L’HPLC ou Chromatographie Liquide Haute Performance est, comme la CCM, une méthode de séparation des constituants d’un mélange. A la différence de la CCM, l’HPLC permet non seulement d’identifier les substances mais également de les doser de manière précise.

En quoi cette technique représente des avantages pour réduire les risques liés aux usages de drogues ? Et quels seront les avantages de cette technique ?

Cette technique permettra d’être plus précis dans l’identification des substances présentes dans les drogues, pour les drogues elles-mêmes comme pour leurs produits de coupe psychoactifs (ex: lévamisole). L’HPLC nous permettra également de mesurer les concentrations de chaque produit, et donc de déceler des produits fortement dosés (par exemple de forte dose de MDMA dans des ecstasy), ou d’identifier des NPS (Nouveaux Produits de Synthèse) ou des produits considérés comme dangereux, et d’en informer les usager.e.s. [Le programme SINTES de l’OFDT observe depuis plusieurs années une augmentation de la teneur en MDMA des ecstasies et des teneurs en cocaïne circulantes].

Comment vous êtes-vous formés à cette technique ?

Un collègue chimiste suisse qui développe depuis les années 1990 un outil similaire d’analyse de drogue par HPLC en contexte RDR est aussi venu nous former spécialement au drug checking cet été. Et puis en tant que pharmacienne et chercheuse en écologie nous nous appuyons sur nos connaissances en chimie et en pharmacologie.

Quelles sont les difficultés rencontrées à la mise en place de cette nouvelle technique ?

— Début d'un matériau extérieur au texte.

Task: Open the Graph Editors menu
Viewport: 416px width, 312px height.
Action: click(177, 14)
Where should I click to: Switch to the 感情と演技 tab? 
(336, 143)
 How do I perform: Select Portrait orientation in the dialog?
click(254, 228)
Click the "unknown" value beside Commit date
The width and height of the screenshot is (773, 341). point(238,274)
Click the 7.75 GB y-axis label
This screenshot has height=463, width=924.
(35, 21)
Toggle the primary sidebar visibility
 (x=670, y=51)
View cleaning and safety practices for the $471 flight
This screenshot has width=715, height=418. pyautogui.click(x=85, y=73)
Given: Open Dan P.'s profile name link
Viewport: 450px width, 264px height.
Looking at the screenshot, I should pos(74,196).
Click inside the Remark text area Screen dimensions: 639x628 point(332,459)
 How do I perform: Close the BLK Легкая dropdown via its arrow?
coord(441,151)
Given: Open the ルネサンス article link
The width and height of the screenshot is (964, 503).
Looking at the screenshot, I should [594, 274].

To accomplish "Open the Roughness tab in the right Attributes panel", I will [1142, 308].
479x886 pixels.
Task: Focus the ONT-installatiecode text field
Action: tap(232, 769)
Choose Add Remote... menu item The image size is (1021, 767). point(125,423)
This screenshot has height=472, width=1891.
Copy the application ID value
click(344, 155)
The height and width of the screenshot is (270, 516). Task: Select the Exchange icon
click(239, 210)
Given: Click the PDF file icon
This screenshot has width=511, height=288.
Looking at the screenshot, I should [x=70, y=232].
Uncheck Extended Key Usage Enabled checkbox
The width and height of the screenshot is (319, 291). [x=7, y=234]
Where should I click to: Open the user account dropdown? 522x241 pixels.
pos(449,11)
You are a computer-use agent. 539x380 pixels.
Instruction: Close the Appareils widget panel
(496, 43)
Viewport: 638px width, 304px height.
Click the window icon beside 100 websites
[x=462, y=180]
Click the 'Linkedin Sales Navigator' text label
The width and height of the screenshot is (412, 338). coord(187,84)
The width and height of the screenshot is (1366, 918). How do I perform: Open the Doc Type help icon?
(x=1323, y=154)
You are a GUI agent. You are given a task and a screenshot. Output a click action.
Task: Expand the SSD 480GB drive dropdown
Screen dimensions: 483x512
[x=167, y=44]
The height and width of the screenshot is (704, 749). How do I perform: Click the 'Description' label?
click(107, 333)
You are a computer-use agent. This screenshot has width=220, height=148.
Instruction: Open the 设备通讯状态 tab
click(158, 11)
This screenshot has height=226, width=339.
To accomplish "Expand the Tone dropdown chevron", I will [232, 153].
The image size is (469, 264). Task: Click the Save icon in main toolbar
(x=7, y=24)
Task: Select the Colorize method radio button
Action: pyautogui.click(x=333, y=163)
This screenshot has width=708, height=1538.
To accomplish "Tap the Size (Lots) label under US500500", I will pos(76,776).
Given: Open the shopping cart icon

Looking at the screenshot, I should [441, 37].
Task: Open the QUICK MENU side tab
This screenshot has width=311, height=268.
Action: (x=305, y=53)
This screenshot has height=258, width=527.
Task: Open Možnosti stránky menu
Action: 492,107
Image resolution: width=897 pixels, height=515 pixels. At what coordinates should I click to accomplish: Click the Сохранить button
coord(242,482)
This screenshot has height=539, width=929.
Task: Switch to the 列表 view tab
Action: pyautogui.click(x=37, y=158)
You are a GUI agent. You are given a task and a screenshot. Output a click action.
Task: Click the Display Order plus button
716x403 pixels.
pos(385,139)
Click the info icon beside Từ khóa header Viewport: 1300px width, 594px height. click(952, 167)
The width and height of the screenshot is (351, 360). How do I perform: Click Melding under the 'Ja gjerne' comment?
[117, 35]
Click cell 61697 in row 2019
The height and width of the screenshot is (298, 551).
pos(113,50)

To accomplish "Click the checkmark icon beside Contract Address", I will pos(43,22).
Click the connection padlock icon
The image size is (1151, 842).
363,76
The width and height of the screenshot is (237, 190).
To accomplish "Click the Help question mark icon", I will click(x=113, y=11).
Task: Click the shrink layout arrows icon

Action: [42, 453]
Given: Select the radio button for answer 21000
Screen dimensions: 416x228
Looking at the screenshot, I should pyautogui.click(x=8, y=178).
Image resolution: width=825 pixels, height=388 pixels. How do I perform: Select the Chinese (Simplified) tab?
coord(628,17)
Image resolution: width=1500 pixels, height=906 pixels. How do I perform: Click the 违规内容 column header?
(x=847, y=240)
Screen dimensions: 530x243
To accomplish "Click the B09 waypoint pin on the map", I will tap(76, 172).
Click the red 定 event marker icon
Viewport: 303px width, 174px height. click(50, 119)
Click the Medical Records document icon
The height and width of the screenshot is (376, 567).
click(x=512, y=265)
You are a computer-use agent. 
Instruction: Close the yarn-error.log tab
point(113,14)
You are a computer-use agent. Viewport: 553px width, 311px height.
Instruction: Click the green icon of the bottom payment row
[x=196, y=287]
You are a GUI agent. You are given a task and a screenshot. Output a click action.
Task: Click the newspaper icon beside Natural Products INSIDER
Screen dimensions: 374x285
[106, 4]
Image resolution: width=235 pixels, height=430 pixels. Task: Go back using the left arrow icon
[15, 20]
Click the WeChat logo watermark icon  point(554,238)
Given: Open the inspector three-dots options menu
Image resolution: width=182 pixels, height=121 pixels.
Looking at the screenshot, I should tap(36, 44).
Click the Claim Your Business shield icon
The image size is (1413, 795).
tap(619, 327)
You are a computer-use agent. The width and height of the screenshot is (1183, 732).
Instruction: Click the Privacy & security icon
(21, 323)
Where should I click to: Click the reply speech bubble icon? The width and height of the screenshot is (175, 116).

L’HPLC est une méthode d’analyse beaucoup plus complexe à manier que la CCM et aussi plus précise… Cela signifie qu’elle demande un niveau de précision élevé de notre part, pas mal de matériel de laboratoire et un temps de calibration important (chacune des substances que l’on veut être capable d’analyser et de doser, drogues et produits de coupe compris, doit faire l’objet d’une phase de calibration). La verrerie et tout le matériel qu’on utilise doivent également être soigneusement nettoyés pour ne pas fausser les résultats à cause de traces qui pourraient provenir d’échantillons précédents !
Une fois que la phase de calibration sera terminée, on sera capable d’analyser les produits à partir d’échantillons de seulement quelques milligrammes de poudre, autour de 10 mg.
Bien sûr, cela dépend du type de produit et du degré de précision souhaité : par exemple, on a toujours une meilleure idée de la concentration d’un cachet d’ecstasy si on écrase tout le comprimé, et qu’on prélève 10 mg là-dessus, car les concentrations peuvent être inégales à différents endroits d’un même cachet !
Mais pour doser, de manière générale, il nous suffira de collecter des échantillons entre 8 et 12 mg.

Comment on pourra faire tester nos produits quand la technique sera disponible ?

La technique devrait être fonctionnelle d’ici début 2021. Vous pourrez croiser le Bus 31/32 pour des collectes en vue d’analyses ou des sessions d’analyse en direct lors de permanences fixes (CSAPA, Chill’in), en maraudes centre-ville (PBLN), quartiers Nord (CAARUD) et en milieux festifs urbains et alternatifs (PBLN & festif tekno), ou vous rapprocher d’un de nos partenaires CSAPA et CAARUD (sur Marseille et dans la région). Le résultat de l’analyse sera transmis dans un délai d’une semaine environ (voire moins). Toutes les infos seront centralisées très prochainement sur un site web dédié.